The mismanagement has been so bad that the Interior Department no longer knows who has accounts or how much they should be worth. This would be intolerably bad government under any circumstances, but it is particularly infuriating because the money is not the government's to squander. It belongs to individual Indians, as the proceeds of land that was taken from them but was supposed to be developed (by oil exploration, for example) for their benefit. The plaintiffs have been seeking not damages but an accounting and a restoration of the system.
Convinced that the government was finally serious about trust reform and had a credible plan, Judge Lamberth decided in 1999 not to put the system into receivership but to monitor the government's reform efforts. During the past six months, two officials appointed by the judge to watch over trust reform have issued a slew of reports suggesting that abuse of the trusts goes on and that reform is something of a myth.
Among the conclusions: The new computer system that was supposed to be the centerpiece of Interior's efforts to fix the system is riddled with problems and may never work; computer security is so lax that hackers can attack data relatively easily over the Internet; the department never got off the ground with a historical accounting of the trust; the efforts to clean up historical data are, as the court's monitor put it, "in disarray"; and, to top it off, the court itself was misinformed about how badly things were going in all these areas.
Judge Lamberth, known for being tough on government lawyers, has responded with characteristic zeal and - as he did earlier in the litigation - has been holding high-profile contempt hearings. But when all of the table-pounding is done, the problem of how to fix the trusts will remain.

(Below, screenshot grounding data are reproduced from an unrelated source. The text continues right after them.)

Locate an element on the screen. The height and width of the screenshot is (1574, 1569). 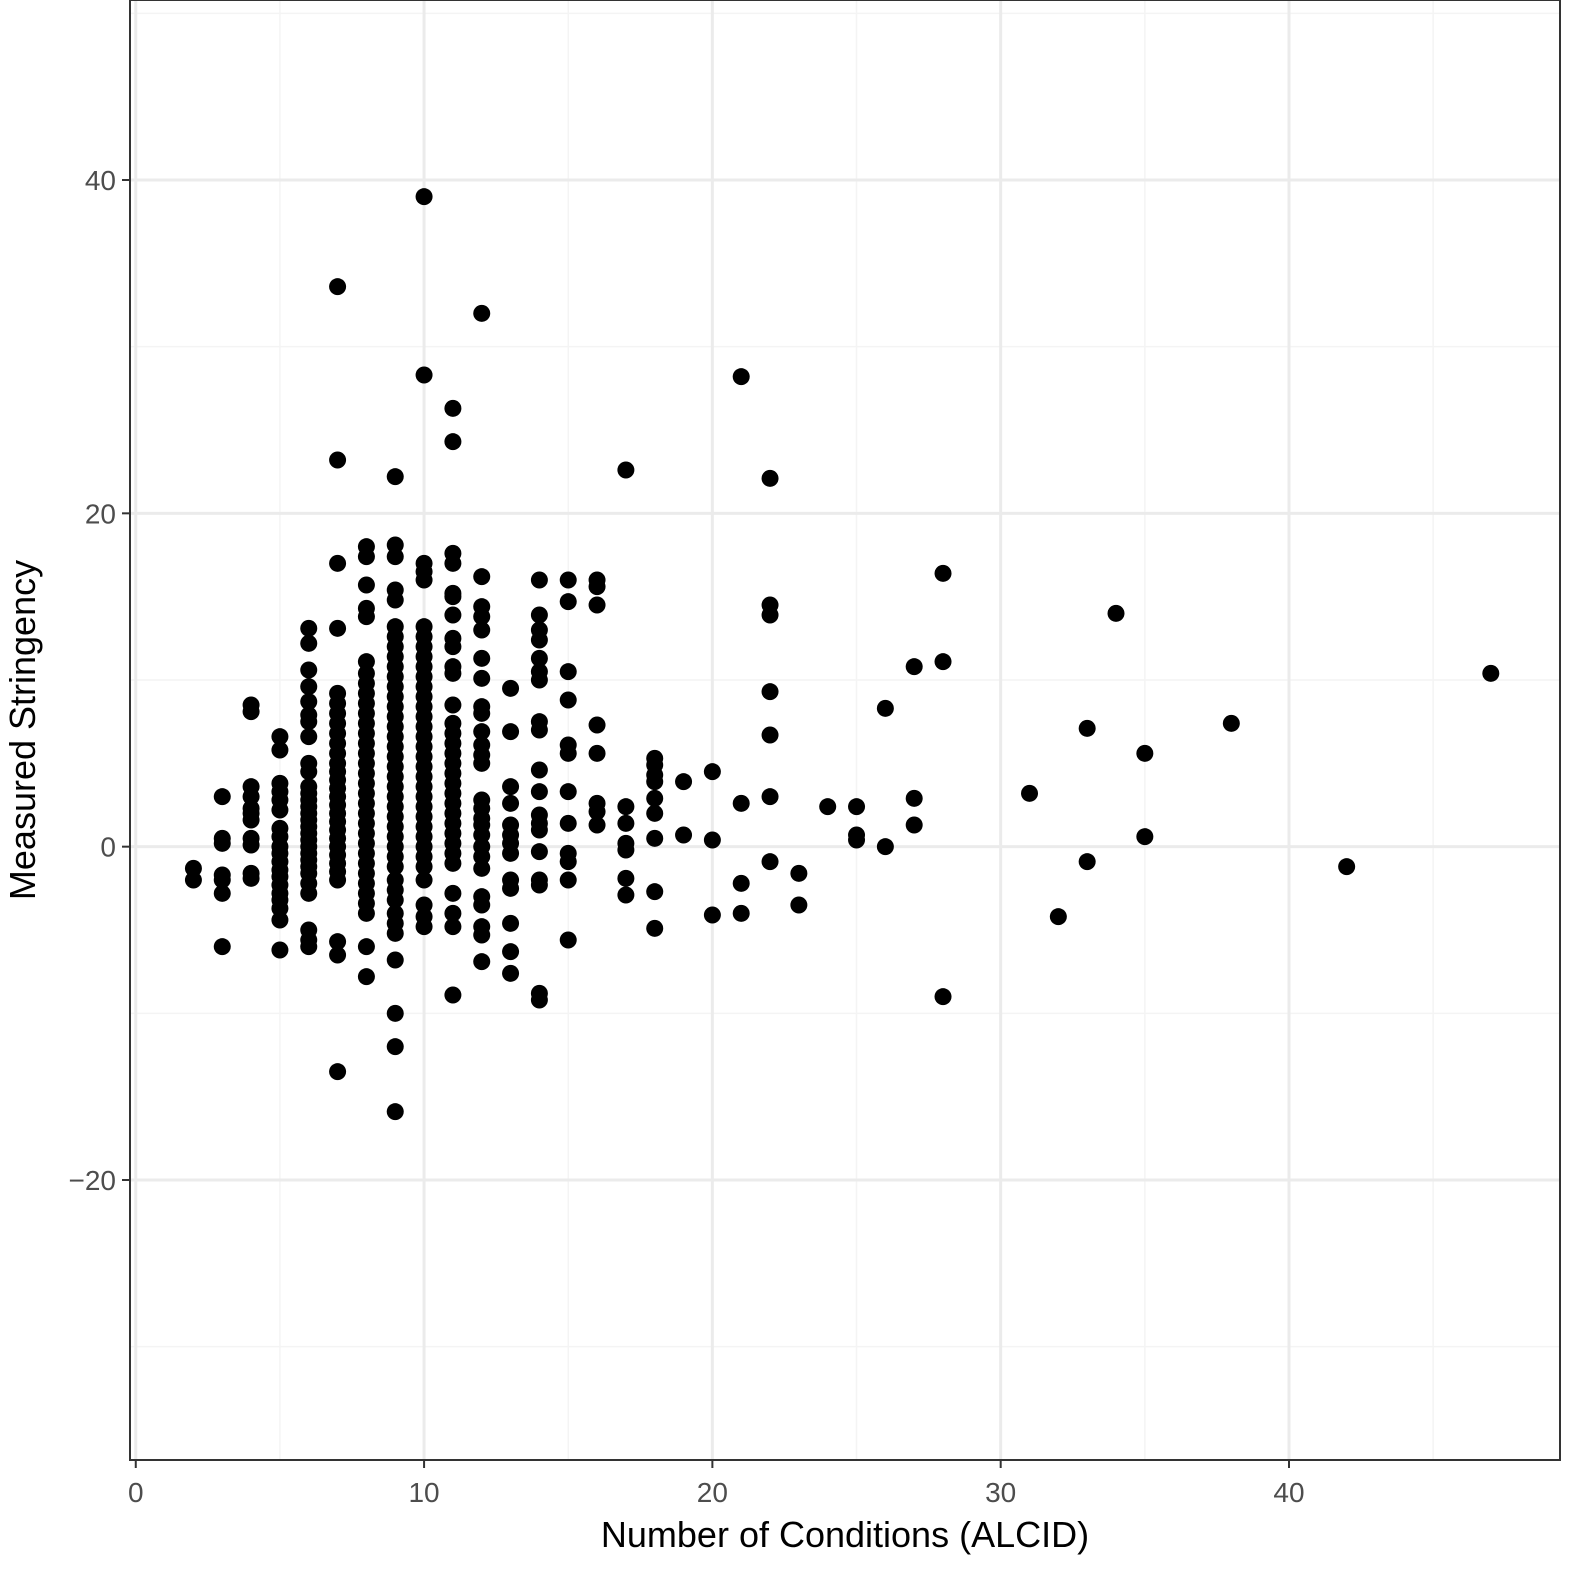
y-tick-label: −20 is located at coordinates (93, 1180).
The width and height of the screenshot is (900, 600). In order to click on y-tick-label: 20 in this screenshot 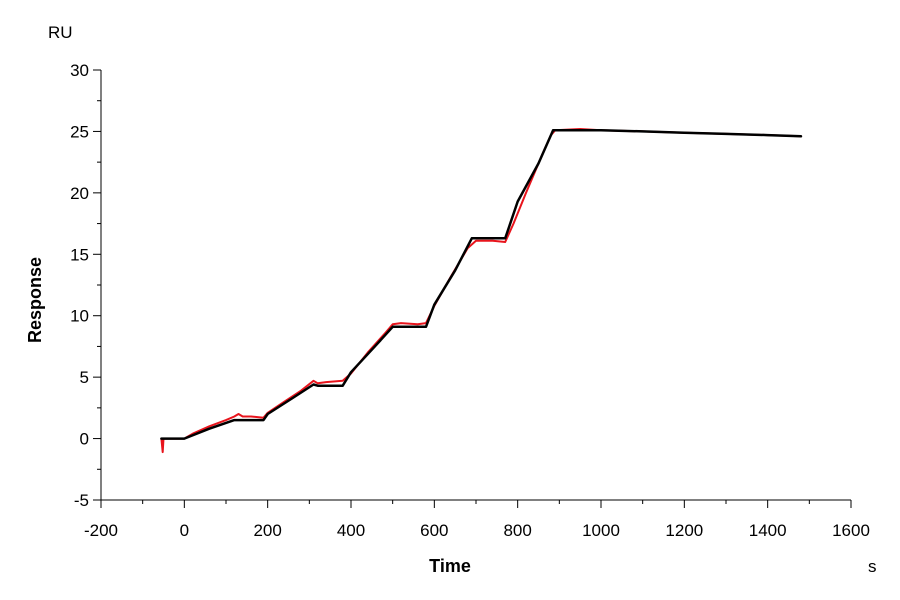, I will do `click(80, 194)`.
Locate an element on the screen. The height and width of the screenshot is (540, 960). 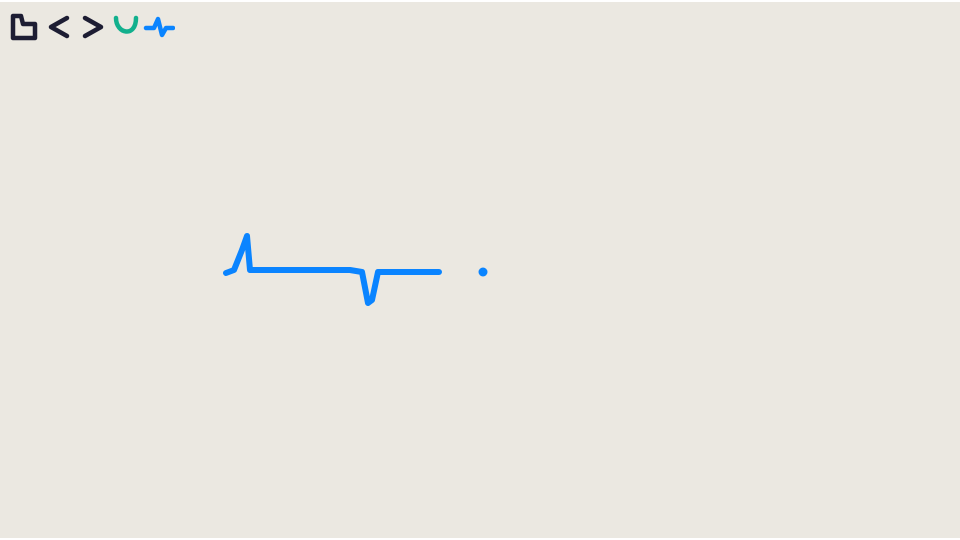
undo-button is located at coordinates (59, 27).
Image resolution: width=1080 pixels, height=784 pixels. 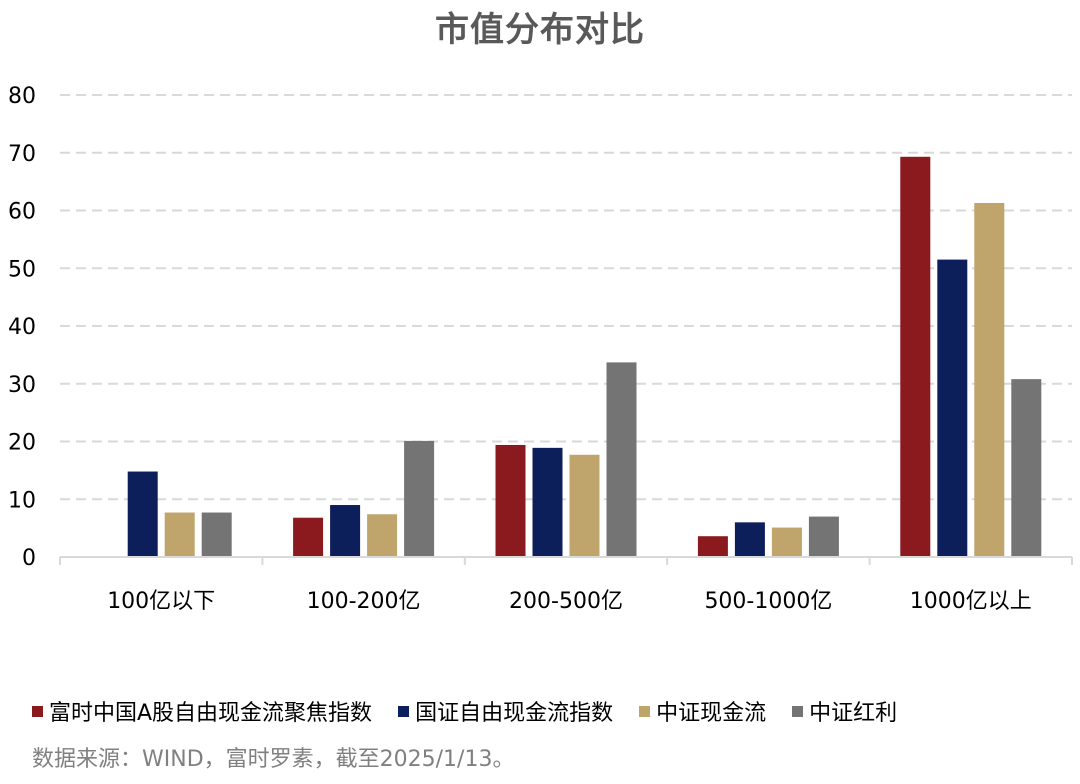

The executive branch has shown itself not up to the task. Successive administrations have promised much and delivered little, and there is little reason for confidence in Interior Secretary Gale Norton's latest plan. As ugly as the prospect of a judge supervising a federal agency is, a receiver may not be avoidable at this point. But the litigation can do only so much. Even if as accurate a historical accounting as possible is performed, the records are such a shambles that it won't be good enough. Eventually the White House and Congress will have to intervene and broker a political settlement. At the rate trust reform is going, serious top-level federal involvement cannot come too soon.